● **Work order**
Copy exactly, and copy only, the lines from the one bearing "BLOG (1517, 32)" through the final line of the records.

● **Source information**
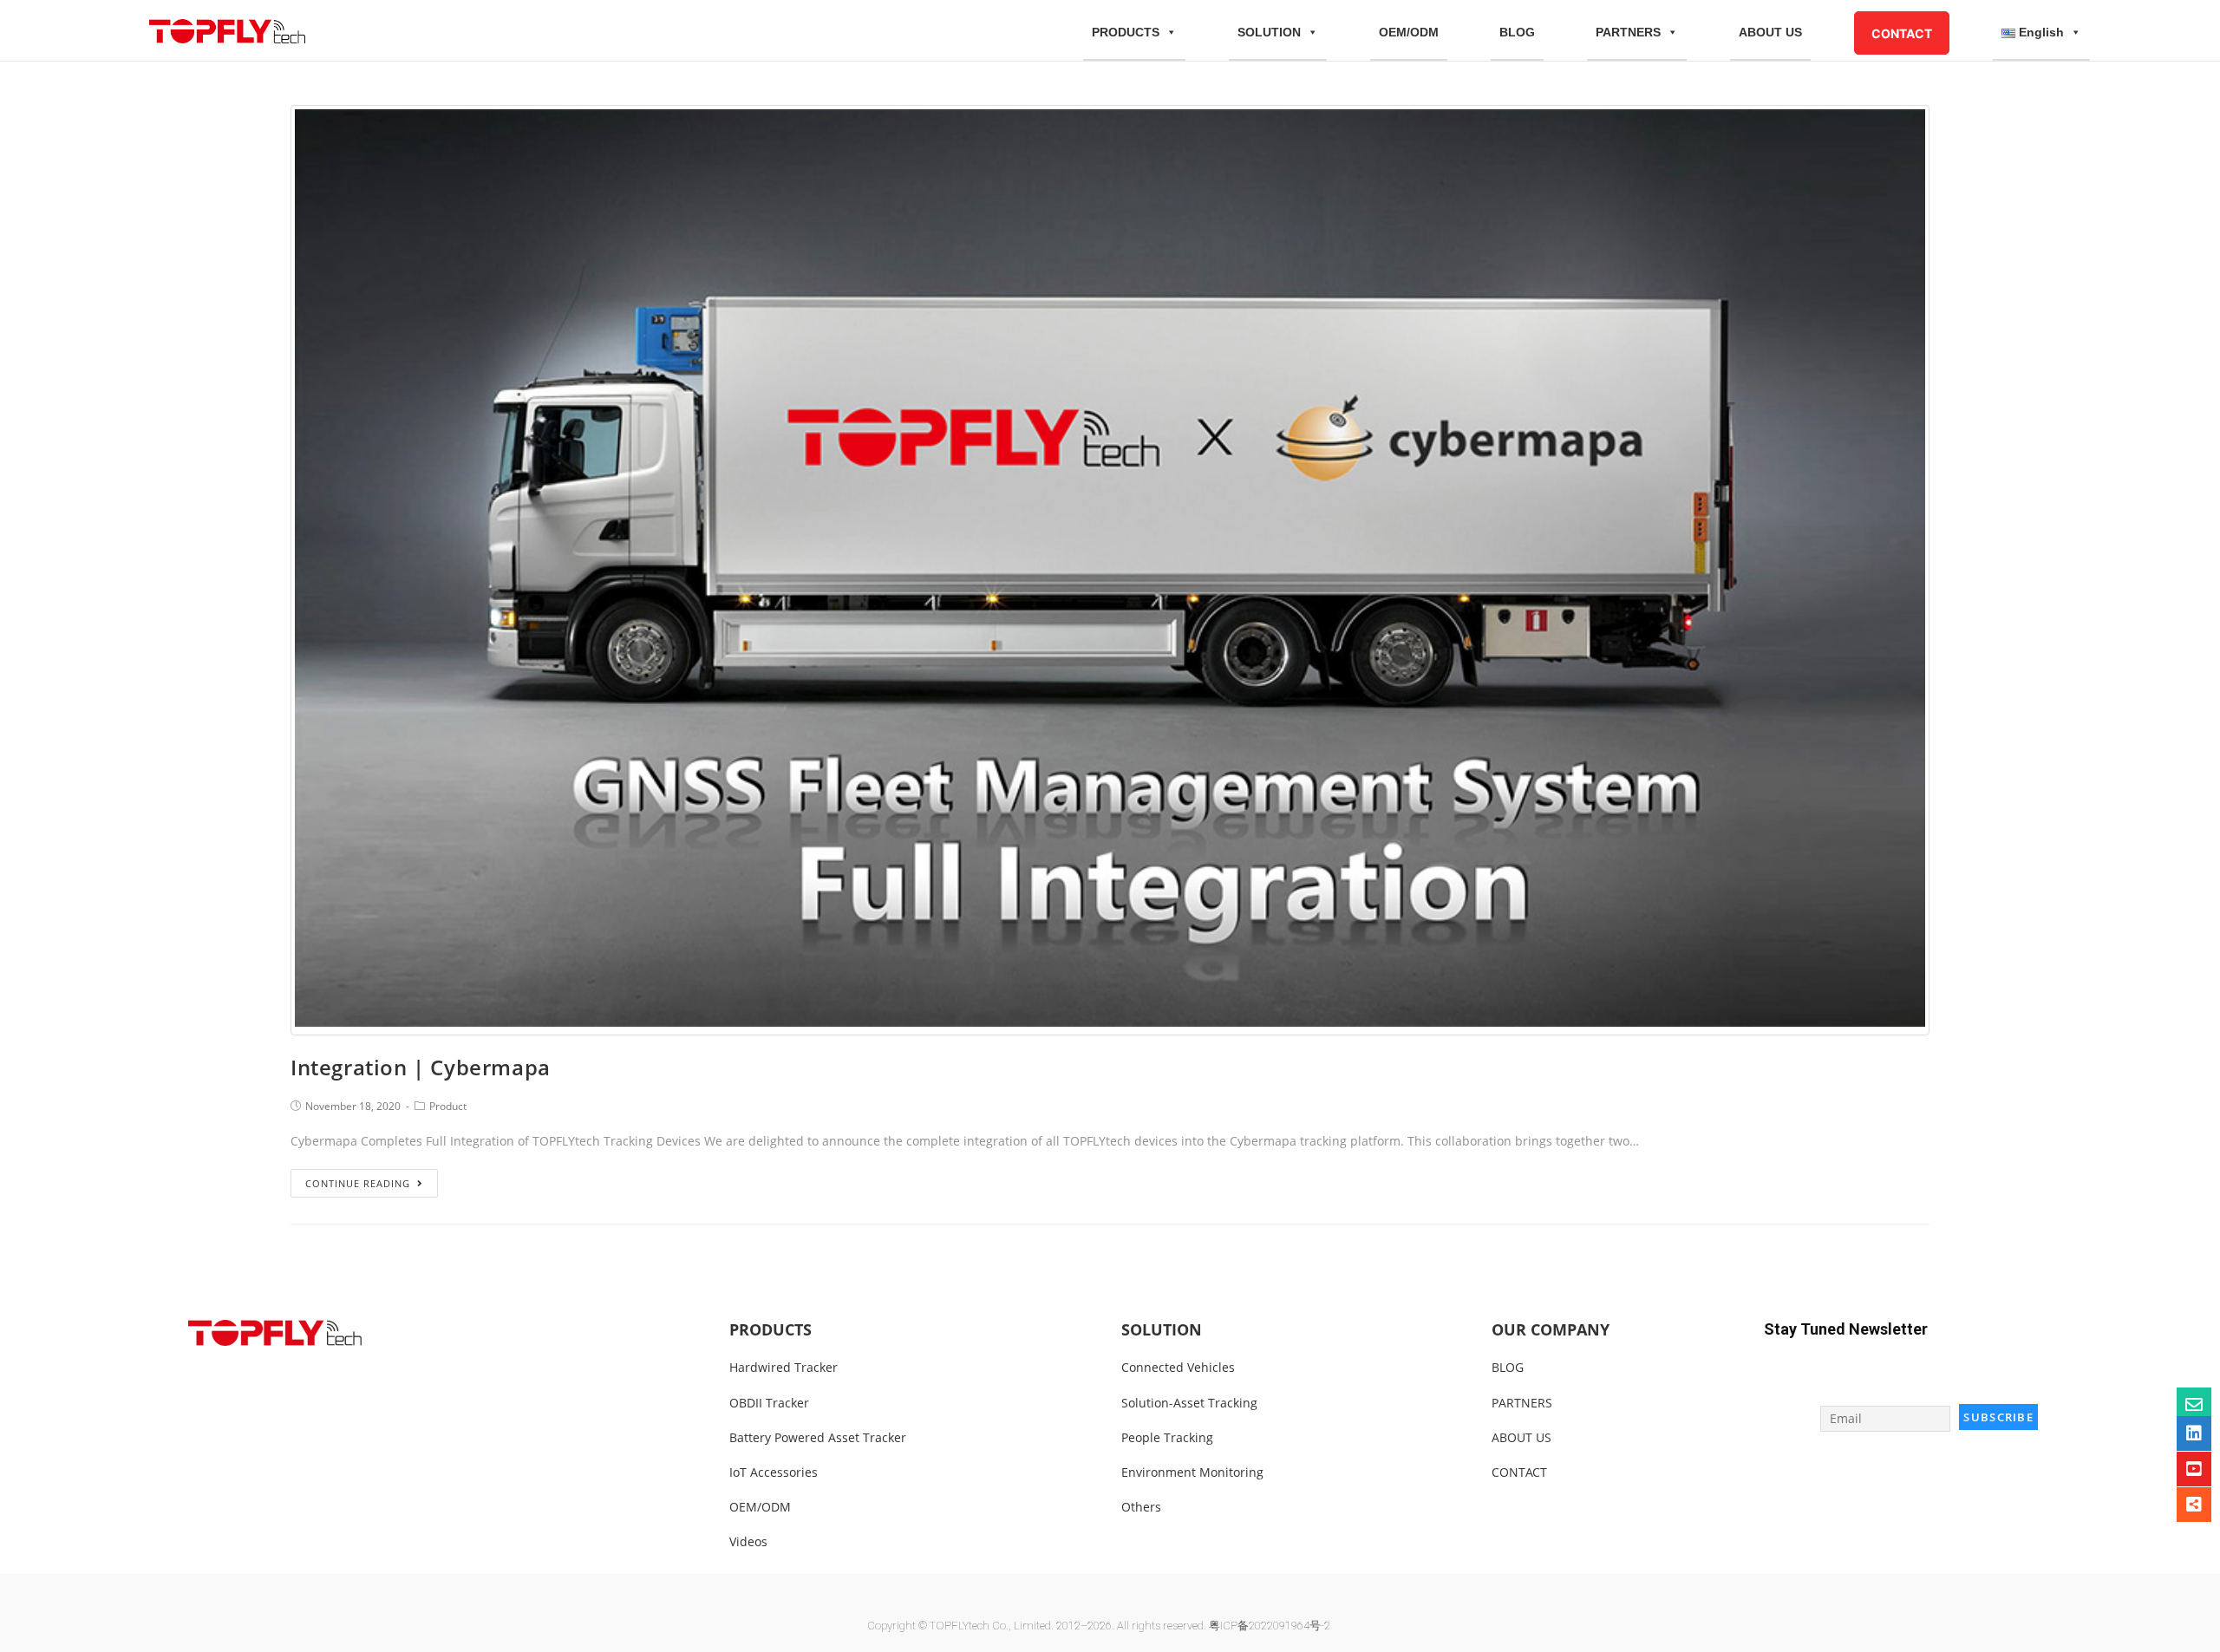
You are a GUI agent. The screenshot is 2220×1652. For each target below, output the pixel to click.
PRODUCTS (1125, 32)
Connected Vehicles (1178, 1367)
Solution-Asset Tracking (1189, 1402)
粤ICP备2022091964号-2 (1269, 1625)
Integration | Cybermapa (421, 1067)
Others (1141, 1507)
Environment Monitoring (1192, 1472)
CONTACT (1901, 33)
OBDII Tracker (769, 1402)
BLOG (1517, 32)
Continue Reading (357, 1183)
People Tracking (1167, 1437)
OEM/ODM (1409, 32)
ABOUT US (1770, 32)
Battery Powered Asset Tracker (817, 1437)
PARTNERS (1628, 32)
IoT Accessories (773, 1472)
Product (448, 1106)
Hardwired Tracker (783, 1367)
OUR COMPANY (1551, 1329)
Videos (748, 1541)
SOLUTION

● **Written solution**
BLOG (1517, 32)
Continue Reading (357, 1183)
People Tracking (1167, 1437)
OEM/ODM (1409, 32)
ABOUT US (1770, 32)
Battery Powered Asset Tracker (817, 1437)
PARTNERS (1628, 32)
IoT Accessories (773, 1472)
Product (448, 1106)
Hardwired Tracker (783, 1367)
OUR COMPANY (1551, 1329)
Videos (748, 1541)
SOLUTION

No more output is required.